== Exercise prompt ==
In the records below, begin at the line that has "You are a computer-use agent. 1595x898" and stop after the line that has "Task: Expand the hidden panels chevron menu"; quote those lines verbatim and nothing more.

(Items from a data source)
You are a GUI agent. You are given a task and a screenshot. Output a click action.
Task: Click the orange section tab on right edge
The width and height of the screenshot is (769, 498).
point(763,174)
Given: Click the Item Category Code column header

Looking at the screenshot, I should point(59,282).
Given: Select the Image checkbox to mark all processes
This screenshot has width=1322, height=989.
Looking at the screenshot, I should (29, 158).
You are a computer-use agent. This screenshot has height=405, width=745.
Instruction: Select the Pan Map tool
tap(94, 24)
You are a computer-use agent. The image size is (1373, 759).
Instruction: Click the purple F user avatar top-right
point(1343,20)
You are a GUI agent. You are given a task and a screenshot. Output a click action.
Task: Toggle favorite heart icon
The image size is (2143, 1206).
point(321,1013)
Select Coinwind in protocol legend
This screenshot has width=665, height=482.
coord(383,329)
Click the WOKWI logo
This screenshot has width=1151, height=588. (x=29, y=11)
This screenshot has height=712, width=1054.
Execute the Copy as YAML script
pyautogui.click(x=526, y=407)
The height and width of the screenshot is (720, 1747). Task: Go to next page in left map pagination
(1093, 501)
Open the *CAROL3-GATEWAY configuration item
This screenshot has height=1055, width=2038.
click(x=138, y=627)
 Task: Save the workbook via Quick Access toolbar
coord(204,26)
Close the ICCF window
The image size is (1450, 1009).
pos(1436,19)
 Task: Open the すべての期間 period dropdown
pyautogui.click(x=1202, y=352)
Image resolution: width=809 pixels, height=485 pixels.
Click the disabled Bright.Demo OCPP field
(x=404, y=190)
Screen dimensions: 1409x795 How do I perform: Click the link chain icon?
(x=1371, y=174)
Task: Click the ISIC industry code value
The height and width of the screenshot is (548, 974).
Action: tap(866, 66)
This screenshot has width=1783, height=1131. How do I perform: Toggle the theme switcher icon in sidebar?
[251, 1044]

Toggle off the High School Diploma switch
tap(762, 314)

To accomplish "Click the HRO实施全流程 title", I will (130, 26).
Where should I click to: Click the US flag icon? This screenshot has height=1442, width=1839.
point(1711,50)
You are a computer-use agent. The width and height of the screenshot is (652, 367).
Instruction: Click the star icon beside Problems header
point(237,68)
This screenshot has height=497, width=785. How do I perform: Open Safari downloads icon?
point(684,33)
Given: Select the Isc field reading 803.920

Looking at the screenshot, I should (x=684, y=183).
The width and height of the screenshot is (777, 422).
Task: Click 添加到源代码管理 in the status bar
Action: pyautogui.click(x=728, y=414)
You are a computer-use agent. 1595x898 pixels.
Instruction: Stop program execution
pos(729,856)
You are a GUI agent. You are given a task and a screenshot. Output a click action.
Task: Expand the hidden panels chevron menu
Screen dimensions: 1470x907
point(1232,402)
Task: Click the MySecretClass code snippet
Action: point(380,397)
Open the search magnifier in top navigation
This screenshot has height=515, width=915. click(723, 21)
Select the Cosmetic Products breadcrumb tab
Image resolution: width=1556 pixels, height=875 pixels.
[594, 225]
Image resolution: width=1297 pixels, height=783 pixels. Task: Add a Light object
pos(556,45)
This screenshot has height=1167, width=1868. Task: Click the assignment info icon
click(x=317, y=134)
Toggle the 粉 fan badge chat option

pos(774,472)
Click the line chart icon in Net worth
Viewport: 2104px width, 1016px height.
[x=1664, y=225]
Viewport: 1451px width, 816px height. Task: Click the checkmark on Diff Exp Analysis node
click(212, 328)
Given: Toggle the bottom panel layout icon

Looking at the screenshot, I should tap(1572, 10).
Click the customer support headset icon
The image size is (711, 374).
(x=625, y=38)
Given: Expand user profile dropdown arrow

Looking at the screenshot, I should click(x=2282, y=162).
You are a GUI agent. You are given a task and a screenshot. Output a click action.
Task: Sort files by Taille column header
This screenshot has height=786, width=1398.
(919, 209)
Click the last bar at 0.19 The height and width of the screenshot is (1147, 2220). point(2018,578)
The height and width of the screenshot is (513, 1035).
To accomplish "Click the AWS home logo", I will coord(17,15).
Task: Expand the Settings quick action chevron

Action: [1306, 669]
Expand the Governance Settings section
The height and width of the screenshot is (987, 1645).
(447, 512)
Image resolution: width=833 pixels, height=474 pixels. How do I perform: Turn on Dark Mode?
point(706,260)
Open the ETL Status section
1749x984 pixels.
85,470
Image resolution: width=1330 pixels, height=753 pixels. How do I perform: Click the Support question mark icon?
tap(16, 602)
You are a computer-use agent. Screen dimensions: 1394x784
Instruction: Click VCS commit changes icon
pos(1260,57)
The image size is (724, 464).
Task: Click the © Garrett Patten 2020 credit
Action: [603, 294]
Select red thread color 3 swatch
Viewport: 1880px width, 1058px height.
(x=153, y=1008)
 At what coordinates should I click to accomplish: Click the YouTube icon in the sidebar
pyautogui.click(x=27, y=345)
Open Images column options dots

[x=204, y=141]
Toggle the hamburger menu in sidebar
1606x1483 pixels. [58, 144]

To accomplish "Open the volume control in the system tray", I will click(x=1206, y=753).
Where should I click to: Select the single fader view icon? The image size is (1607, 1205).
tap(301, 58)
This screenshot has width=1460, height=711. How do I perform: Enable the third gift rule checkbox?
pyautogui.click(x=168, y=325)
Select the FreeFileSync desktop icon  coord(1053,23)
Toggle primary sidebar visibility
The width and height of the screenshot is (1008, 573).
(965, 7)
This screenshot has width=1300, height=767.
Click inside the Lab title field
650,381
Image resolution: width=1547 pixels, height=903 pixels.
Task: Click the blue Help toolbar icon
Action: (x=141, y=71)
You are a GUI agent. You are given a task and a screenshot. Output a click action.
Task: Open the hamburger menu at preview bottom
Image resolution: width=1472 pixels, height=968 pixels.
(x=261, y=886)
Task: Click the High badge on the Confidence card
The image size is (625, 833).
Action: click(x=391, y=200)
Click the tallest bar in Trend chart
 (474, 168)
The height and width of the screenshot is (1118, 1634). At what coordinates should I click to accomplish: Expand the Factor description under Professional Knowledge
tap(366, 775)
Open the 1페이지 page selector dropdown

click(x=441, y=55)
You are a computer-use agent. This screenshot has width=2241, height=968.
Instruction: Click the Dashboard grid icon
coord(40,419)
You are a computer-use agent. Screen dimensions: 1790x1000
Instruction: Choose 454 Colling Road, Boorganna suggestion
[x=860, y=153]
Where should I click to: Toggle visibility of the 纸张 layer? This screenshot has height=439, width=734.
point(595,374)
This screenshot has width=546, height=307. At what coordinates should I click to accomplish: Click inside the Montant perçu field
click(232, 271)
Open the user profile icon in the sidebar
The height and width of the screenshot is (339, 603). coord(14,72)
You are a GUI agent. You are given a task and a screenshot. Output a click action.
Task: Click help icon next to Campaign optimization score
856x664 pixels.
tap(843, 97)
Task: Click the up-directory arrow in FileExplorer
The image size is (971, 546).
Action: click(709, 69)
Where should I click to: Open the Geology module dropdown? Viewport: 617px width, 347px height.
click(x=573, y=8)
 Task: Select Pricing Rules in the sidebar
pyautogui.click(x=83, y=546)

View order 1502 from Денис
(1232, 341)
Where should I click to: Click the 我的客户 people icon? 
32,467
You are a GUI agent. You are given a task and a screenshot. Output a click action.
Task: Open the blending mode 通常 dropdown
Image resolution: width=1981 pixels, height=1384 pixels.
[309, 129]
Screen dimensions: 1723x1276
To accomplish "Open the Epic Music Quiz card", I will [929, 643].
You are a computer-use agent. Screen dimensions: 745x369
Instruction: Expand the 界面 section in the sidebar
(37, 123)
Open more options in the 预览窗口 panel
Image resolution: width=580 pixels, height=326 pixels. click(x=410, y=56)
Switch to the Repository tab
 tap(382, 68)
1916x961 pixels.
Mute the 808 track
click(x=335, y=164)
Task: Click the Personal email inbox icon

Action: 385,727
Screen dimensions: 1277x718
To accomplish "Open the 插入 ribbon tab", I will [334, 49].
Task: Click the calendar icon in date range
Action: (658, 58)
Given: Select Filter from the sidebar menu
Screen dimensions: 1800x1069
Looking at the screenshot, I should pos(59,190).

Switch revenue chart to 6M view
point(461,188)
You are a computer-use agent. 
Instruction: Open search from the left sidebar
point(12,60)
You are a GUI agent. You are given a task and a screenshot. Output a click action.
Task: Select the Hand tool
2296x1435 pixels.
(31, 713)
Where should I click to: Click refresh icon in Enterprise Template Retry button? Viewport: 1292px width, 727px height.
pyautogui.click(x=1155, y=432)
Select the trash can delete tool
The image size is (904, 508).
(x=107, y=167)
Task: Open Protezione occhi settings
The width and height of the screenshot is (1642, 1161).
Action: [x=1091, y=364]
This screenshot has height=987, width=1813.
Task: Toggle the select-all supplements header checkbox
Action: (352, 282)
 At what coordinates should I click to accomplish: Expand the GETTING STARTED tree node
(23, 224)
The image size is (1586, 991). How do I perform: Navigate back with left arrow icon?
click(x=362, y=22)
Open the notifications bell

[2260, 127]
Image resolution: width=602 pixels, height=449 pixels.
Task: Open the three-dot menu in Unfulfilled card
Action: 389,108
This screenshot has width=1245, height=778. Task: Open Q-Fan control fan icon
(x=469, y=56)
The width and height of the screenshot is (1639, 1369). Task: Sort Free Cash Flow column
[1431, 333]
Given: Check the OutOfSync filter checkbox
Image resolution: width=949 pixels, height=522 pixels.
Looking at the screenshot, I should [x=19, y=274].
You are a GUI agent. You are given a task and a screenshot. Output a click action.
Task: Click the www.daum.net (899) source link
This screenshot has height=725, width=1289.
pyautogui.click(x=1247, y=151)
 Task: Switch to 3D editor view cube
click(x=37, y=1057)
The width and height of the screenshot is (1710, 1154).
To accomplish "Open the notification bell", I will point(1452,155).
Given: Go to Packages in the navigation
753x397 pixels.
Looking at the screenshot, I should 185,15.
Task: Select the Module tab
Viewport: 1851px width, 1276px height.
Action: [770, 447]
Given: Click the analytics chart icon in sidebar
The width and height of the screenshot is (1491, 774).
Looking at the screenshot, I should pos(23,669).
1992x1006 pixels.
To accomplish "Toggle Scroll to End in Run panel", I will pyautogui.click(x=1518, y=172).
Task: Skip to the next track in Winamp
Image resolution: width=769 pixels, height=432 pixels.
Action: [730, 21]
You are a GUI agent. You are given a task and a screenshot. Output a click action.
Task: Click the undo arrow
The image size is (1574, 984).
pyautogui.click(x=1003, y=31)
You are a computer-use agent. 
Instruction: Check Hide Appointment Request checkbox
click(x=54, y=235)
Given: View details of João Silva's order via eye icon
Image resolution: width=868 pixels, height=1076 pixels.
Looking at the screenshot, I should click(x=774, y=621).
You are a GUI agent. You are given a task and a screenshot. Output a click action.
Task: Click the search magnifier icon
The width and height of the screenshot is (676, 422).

== Finished exercise ==
You are a computer-use agent. 1595x898 pixels.
Instruction: Stop program execution
pos(729,856)
You are a GUI agent. You are given a task and a screenshot. Output a click action.
Task: Expand the hidden panels chevron menu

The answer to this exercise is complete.